Aim of the exercise:
Work out how many lines below contain the word "list". Only the number is wanted.

Source records
========

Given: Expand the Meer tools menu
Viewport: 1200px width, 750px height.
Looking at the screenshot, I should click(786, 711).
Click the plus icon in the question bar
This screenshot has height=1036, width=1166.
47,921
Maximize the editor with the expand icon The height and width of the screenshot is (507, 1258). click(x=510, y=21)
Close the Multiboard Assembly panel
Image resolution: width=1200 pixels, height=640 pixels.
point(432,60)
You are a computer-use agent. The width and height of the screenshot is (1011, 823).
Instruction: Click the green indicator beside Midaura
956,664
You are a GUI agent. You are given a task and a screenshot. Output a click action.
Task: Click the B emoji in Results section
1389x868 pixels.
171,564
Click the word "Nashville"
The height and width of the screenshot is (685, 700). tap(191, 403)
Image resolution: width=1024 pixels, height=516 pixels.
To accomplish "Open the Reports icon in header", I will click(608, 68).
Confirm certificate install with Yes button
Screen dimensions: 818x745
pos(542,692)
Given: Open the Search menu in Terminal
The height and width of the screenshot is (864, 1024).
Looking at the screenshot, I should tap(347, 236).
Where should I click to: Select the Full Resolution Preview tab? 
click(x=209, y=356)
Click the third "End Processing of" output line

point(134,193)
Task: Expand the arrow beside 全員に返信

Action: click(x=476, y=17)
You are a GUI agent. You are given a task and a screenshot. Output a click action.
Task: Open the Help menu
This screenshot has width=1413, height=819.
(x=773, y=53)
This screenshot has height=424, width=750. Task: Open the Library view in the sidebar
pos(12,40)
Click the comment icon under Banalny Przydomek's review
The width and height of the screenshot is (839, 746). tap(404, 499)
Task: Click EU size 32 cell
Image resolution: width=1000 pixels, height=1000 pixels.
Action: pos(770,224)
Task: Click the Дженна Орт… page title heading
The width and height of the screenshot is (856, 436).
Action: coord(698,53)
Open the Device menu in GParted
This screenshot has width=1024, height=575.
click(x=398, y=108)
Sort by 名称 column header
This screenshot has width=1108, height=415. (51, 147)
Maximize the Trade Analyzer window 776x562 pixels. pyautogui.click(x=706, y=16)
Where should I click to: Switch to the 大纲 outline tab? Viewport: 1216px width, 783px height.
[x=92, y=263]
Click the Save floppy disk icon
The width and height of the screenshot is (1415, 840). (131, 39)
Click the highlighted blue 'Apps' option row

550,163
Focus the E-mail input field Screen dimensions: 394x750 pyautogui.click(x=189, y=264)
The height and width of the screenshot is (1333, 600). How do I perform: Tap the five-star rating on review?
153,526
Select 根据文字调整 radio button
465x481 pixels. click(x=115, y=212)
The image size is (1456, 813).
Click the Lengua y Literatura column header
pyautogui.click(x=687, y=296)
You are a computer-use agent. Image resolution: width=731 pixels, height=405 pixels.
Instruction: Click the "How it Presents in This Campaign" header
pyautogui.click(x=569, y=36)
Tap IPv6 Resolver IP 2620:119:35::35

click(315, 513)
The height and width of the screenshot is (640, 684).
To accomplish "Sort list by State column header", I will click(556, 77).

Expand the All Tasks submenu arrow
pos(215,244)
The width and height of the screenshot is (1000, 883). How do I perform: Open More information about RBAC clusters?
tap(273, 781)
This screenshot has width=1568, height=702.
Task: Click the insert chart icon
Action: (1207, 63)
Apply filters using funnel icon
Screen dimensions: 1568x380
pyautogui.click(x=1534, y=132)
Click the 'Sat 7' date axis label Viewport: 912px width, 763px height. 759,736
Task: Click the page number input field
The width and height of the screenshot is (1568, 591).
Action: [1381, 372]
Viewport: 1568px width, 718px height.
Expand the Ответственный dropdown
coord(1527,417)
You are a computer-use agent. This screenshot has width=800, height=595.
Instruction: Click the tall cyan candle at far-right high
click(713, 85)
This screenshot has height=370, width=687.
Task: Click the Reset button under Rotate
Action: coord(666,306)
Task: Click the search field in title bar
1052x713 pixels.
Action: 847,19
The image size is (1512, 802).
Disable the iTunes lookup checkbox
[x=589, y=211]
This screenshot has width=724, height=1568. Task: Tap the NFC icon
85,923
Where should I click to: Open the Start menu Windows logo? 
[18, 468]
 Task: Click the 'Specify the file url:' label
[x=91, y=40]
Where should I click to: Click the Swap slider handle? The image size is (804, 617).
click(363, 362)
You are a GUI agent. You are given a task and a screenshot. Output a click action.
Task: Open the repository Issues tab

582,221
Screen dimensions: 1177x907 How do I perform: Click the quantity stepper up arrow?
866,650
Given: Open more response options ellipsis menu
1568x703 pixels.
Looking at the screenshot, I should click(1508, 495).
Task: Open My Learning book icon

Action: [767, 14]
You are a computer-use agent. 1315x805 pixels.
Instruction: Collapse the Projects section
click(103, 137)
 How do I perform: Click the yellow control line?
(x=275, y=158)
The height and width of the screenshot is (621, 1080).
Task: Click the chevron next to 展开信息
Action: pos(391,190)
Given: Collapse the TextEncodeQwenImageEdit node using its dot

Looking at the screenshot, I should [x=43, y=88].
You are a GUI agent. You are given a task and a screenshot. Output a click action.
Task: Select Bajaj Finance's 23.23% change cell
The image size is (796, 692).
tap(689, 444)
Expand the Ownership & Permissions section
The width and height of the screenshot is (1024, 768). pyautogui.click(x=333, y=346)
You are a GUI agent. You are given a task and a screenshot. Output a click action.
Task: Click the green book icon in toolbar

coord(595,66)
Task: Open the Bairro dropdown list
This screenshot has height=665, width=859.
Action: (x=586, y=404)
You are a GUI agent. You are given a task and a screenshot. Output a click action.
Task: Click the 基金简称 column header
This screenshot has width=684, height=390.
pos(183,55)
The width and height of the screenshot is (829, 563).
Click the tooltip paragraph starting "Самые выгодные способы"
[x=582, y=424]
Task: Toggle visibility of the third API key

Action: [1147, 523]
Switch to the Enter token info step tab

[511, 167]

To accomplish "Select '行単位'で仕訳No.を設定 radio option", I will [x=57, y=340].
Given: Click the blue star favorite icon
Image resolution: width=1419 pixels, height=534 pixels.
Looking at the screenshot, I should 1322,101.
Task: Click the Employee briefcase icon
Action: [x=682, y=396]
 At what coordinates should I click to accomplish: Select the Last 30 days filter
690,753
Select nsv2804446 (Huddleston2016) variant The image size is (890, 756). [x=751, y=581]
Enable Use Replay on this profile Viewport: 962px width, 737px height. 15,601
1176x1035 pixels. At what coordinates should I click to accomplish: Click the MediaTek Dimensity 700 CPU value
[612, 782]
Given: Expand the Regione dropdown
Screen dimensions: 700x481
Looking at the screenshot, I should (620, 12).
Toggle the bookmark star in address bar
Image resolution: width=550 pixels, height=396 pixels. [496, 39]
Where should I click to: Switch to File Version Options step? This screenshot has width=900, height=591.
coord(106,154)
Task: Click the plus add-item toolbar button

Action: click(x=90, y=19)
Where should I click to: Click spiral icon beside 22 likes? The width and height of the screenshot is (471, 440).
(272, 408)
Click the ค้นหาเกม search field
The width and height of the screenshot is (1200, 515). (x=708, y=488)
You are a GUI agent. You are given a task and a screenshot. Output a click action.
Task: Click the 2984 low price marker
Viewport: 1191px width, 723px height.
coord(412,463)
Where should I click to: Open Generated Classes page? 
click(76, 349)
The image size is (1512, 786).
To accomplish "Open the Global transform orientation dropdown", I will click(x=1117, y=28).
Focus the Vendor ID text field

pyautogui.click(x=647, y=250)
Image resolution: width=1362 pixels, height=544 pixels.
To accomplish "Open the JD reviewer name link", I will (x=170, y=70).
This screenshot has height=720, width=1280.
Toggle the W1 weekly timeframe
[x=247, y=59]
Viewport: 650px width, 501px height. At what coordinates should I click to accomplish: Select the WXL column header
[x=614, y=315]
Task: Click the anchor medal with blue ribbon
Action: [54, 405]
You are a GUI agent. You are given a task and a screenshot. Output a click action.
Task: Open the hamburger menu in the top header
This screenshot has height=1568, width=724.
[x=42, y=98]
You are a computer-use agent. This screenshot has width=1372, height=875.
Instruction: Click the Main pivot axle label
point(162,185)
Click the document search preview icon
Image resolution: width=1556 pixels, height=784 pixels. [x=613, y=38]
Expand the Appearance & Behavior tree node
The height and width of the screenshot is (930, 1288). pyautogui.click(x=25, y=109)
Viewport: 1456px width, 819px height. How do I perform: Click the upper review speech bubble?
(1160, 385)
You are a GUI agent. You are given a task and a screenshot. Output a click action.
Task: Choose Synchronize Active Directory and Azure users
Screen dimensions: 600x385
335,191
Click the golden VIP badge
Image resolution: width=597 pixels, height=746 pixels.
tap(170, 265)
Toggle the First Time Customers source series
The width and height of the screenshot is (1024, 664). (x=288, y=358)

========

Problem solution:
2